JAYNE MARGETTS: The protestors are hoping to get their message through to the state government.
John Hibberd again.
JOHN HIBBERD: We're asking the State Government to immediately intervene in this matter. We want them to stop the logging not only in this Bermagui corridor forest but also in the forest to the South where the logging is intended to move next year and where the koalas are actually living and breeding at the moment.
And we also want them to scrap the Regional Forest Agreement. That agreement was made 10 years ago. It's now out of date. The world has moved on.
JAYNE MARGETTS: But The NSW Environment Minister Carmel Tebbutt says large areas of forest are already protected under legislation and there's no plan for a review.
CARMEL TEBBUTT: There were very important conservation gains that came out of the Regional Forest Agreements. 300,000 hectares of national parks and reserves added for example in that Eden area as a result of the Regional Forest Agreements. Now it is simply not possible to go back and unpick those agreements, without placing at risk those important conservation gains.
MARK COLVIN: NSW Environment Minister Carmel Tebbutt ending that report by Jayne Margetts.
..........................
The trouble for Minister Tebbutt and all of us is that Australia never had much forest to begin with. Since 1788 via agriculture and now especially mechanised woodchipping we have already lost fully 50% of our forest.
Of the 10% forested land cover left on the fringes of the continent today barely 1/10 of that is mature forest with hollow bearing trees. You could think of it as the chewy crusts at the end of the loaf of bread. Most of this 10% forest land cover remaining is being sliced up. Some is divided into reserves and the rest is allocated to high intensity logging by private companies. The bigger the reserves the bigger the thrashing for anything outside the reserves including koala habitat.
The mature type of forest with nesting hollows in trunk and branches is essential to protect wildlife from going extinct locally and nationally. But it is also the type of forest industry most want to log - usually for higher volumes of chips, and usually good rainfall areas desirable for conversion to defacto plantation by high rotation logging.
Forest destruction is one of several reasons why Australia has the worst mammal extinction records in the world.
Minister Tebbutt is actually green lighting more slicing and dicing of the last loaf of bread on the table.
(Our bread board and table is made of wood too, but in our case it was recycled from a council throwout. Experts tell us we can provide most if not all our timber needs from existing plantations).
Ms Tebbutt can say there's 89 conservation reserves in SE NSW already but it's all one national forest really being cut into smaller and smaller pieces with roughly half given to the private profiteers. Like the one loaf of bread which can be sliced into 19 then cut again into 38, 76 and finally 144 pieces these symbolise the large number of new fragmentated reserves.
It's a politician's word game really: The longer the list of reserves the better it sounds but this ignores the context of a mostly treeless Australia. NSW for instance is 80 million hectares in size and most of it has no forest. So much for political sophistry.

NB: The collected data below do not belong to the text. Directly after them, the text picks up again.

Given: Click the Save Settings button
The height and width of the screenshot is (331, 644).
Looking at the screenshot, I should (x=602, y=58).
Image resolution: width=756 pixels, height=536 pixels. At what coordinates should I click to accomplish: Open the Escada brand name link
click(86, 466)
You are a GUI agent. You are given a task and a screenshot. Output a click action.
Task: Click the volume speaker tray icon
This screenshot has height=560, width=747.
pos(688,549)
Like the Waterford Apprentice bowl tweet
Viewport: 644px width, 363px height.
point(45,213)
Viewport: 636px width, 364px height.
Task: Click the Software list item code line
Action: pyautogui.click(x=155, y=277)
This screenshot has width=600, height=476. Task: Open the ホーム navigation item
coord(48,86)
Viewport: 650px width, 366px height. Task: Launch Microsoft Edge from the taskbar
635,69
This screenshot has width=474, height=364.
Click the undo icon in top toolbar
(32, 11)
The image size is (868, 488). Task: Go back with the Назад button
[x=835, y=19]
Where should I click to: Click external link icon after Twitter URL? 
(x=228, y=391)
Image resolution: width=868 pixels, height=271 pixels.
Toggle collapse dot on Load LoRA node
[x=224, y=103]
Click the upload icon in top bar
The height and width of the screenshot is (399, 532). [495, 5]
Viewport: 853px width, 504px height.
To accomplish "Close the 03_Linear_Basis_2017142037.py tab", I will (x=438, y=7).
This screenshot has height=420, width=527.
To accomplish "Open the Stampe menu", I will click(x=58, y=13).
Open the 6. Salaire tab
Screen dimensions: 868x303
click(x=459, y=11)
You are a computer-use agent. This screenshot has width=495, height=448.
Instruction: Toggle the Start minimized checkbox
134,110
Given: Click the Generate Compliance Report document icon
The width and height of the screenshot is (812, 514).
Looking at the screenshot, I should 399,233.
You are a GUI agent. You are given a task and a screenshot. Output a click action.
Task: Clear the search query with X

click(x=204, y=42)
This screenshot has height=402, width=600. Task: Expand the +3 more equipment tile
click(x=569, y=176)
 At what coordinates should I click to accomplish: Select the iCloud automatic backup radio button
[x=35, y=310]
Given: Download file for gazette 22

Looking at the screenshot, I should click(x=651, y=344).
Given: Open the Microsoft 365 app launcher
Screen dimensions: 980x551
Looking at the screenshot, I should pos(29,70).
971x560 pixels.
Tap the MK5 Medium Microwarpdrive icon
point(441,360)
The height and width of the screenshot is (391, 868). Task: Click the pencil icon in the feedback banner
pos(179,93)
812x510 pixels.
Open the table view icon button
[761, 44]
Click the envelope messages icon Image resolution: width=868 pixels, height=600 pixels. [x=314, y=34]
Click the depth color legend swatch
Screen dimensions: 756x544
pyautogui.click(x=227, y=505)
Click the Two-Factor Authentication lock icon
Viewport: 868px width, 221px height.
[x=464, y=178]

And the smaller forest areas are easily degraded and local populations of wildlife slip into extinction - in this case the favourite koalas on the NSW South Coast at Bermigui. This is for real. It is happening now. On our watch. Not 100 years ago.
The real issue is not 89 reserves, rather
- the amount of national forest cover,
- the species and forest types, scarcity of categories,
- the level of maturity of forest type,
- green carbon storage regarding climate change, and
- rate of logging, which is still extremely high and mostly for woodchips to Eden (1 million tonnes a year, some of the best forest in the world).
Given this national, and global, context industry and tame pollies always try to bring the focus down to the local and regional level to imply a large resource is being shared between conservation and industry. Indeed that's why the egregious Regional Forest Agreement rhetoric was invented - to destory the notion of a scarce national forest estate. That's very deceptive by industry and government. It's public property being vandalised for private gain. In Europe they hardly have one forest. Same with Asia.
It's a shame the police on the NSW South Coast don't realise they are being manipulated to help destroy their own environmental future: Notice Harriet from Chipstop in this report also
Sent: Thursday, November 06, 2008 6:47 PMSubject: [chipstop] police antics at Bermagui loggingHi chipstoppers
Police antics at Bermagui continue to be extraordinarily heavy handed. Here are some examples:
1. Yesterday we conducted a walk along the edge of the prohibited zone towards the logging and were met by huge numbers of police . It was largely uneventful - a couple of people got PINs (Sam got a PIN and stint in the paddy wagon for taking the piss out of Inspector Jason Edmonds) but most people complied when told by police to leave. Not much choice, given their numbers. The event was all very fluffy and staged but was probably OK TV footage. However, the funny thing was, once the main crowd left and just a few enthusiasts remained, the police became even more attentive. We were practically surrounded. Police drove by constantly in 4WDs leaning out their windows video-ing us. Others lurked in the bush behind us. One suspects they may have been expecting some more concrete action from the hard core, but they didn't get it. Eventually they gave up and went back to their post at the water tank.
2. Another instance occurred that morning when a small group started making a large sign in the sand on the beach, hoping that the ABC helicopter would see it as they left. The police turned up and told them to leave; making a sandcastle sign on the beach is apparently now illegal.
This was all quite remarkable, but today's action took the cake.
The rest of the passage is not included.